On this theory, we asked the judge to add Chris' name to the birth certificate as we considered the minor child to be a child of the marriage. Our judge was very kind and very gracious. He found that Chris had acted in loco parentis (as a parent) to the child born during the marriage, as well as to an older child adopted by Chris' wife before the couple married, but while they were cohabitating as a family. Chris had not adopted this child with Kimberly as Mississippi did not allow that at the time of the adoption. Our judge in Rankin County, Mississippi awarded Chris visitation with both children. The teenage child may visit with her at his discretion due to his age and maturity. The younger child, the child born of the marriage, has specific visitation greater than standard visitation.

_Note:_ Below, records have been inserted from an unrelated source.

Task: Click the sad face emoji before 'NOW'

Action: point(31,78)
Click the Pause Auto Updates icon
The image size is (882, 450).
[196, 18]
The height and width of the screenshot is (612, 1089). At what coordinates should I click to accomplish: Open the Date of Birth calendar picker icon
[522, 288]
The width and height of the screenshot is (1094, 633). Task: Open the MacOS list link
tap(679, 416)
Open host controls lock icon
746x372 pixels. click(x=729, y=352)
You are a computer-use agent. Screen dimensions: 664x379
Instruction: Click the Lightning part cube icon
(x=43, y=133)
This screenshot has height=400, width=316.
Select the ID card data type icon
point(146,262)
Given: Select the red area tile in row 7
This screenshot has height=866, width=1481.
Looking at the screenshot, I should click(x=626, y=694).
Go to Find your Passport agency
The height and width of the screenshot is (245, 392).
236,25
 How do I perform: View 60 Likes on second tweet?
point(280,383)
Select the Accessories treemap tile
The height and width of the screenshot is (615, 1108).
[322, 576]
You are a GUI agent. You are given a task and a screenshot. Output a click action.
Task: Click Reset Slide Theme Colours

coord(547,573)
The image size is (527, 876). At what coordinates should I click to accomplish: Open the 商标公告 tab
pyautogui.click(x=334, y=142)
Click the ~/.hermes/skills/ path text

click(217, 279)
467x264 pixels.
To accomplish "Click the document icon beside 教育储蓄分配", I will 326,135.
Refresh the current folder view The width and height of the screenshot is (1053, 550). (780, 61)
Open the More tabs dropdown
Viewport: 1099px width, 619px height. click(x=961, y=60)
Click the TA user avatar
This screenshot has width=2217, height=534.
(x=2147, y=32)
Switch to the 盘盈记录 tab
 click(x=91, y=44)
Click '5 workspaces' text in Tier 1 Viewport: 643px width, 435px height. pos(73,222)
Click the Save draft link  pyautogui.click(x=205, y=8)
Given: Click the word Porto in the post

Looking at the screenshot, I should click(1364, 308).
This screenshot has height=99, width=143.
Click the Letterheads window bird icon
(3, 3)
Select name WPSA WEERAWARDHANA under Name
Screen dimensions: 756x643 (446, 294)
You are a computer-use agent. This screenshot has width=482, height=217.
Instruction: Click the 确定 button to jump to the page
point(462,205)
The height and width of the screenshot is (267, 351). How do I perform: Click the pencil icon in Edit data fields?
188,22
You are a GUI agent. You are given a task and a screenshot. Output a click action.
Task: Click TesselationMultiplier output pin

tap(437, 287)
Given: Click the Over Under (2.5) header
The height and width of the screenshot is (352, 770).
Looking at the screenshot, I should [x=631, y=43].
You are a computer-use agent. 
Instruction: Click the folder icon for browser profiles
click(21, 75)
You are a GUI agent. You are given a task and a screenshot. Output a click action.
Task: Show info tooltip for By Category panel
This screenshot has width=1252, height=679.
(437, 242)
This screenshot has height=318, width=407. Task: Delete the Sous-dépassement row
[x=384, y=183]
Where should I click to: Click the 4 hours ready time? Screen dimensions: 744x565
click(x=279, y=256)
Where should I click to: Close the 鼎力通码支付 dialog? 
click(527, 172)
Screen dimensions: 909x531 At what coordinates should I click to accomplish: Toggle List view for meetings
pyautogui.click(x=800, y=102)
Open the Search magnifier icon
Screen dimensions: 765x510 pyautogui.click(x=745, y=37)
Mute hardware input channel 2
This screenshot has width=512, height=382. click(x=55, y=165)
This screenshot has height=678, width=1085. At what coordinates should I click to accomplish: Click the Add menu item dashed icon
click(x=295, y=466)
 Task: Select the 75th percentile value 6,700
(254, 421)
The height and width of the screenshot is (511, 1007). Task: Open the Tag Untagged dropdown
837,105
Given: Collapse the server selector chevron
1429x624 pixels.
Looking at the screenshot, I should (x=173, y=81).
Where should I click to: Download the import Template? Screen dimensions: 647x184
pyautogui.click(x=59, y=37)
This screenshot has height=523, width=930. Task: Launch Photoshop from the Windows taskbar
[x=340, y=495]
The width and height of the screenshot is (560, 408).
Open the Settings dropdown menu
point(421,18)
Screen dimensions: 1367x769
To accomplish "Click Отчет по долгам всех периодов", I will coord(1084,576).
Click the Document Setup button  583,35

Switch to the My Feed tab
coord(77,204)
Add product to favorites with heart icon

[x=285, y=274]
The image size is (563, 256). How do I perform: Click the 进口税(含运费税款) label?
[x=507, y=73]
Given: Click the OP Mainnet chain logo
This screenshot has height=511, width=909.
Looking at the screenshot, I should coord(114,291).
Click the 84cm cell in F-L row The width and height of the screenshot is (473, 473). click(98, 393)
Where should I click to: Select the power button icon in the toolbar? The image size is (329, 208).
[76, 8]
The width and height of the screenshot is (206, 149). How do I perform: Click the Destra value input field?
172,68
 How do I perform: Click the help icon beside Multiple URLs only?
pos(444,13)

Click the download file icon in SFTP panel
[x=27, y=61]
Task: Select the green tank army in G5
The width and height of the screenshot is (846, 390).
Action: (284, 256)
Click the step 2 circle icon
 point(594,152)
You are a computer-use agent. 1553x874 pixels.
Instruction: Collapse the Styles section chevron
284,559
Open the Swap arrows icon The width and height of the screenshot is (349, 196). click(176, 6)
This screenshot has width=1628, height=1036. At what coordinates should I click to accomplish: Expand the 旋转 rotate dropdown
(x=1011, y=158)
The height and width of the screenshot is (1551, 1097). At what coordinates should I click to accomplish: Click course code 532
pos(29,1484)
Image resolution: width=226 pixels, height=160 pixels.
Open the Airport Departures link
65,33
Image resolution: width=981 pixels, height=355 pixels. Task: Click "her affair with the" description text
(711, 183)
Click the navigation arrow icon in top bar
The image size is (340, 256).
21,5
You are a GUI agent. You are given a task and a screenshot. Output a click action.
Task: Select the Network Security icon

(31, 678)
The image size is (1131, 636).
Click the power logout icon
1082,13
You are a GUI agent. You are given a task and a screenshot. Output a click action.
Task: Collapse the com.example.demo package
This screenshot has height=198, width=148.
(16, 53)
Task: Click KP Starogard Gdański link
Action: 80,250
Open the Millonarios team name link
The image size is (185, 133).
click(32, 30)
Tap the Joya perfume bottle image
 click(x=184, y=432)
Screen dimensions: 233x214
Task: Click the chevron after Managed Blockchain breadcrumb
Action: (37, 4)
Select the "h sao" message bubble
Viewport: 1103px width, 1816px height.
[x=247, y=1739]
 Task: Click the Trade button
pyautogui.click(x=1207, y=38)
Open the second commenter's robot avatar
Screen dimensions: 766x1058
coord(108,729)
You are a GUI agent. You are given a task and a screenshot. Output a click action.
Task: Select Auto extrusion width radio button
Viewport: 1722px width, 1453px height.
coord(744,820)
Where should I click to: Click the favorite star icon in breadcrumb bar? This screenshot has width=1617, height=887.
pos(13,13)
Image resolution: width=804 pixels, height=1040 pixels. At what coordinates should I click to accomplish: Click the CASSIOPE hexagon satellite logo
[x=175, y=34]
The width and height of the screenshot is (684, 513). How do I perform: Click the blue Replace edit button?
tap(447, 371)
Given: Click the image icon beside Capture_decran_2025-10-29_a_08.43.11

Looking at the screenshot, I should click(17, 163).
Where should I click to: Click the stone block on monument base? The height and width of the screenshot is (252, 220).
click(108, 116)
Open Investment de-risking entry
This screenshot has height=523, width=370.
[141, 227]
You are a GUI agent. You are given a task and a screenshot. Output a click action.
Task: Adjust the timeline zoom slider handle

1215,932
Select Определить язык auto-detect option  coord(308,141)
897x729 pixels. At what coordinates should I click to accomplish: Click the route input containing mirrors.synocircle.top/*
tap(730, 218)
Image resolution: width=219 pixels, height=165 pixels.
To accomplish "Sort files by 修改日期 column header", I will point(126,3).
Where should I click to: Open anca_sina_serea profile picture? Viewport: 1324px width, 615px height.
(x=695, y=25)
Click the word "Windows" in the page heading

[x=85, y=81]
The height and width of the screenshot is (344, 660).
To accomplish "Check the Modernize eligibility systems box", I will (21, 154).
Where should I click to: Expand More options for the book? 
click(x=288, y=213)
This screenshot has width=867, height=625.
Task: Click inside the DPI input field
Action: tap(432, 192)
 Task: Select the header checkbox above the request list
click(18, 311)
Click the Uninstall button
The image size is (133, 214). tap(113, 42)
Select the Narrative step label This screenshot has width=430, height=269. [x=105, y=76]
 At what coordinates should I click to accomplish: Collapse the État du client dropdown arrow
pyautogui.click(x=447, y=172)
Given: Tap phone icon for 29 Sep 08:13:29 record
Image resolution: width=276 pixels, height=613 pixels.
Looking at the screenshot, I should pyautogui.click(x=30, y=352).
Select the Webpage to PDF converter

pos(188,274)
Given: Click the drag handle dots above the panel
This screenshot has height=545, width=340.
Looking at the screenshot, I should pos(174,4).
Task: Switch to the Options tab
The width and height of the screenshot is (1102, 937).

In spite of the fact that our judge was fair and kind, he did not feel as if he could legally add Chris to the birth certificate. In his opinion, this is an issue of first impression (has no legal precedent) and that the Mississippi Supreme Court must make that decision.
While I wish that Judge Grant had granted our request, I must admit that I do agree that this matter needs a Mississippi Supreme Court ruling. It will affect many other families. A definitive ruling and a legal standard must be established. So, we are off to the Mississippi Supreme Court on this issue. I am confident that we will be succesful there. To deny our request to place Chris' name on the birth certificate, the Supreme Court will either have to disenfranchise thousands of Mississippi fathers who have used assisted reproduction involving another man's DNA or else they will have to treat women differently than men. I do not think either is an acceptable, or constitutional, outcome.
Wish us luck! I am so proud of Chris that she is willing to be the face and voice for non-biological parents in Mississippi. What she is doing now will afect Mississippi families for years, even generations, to come.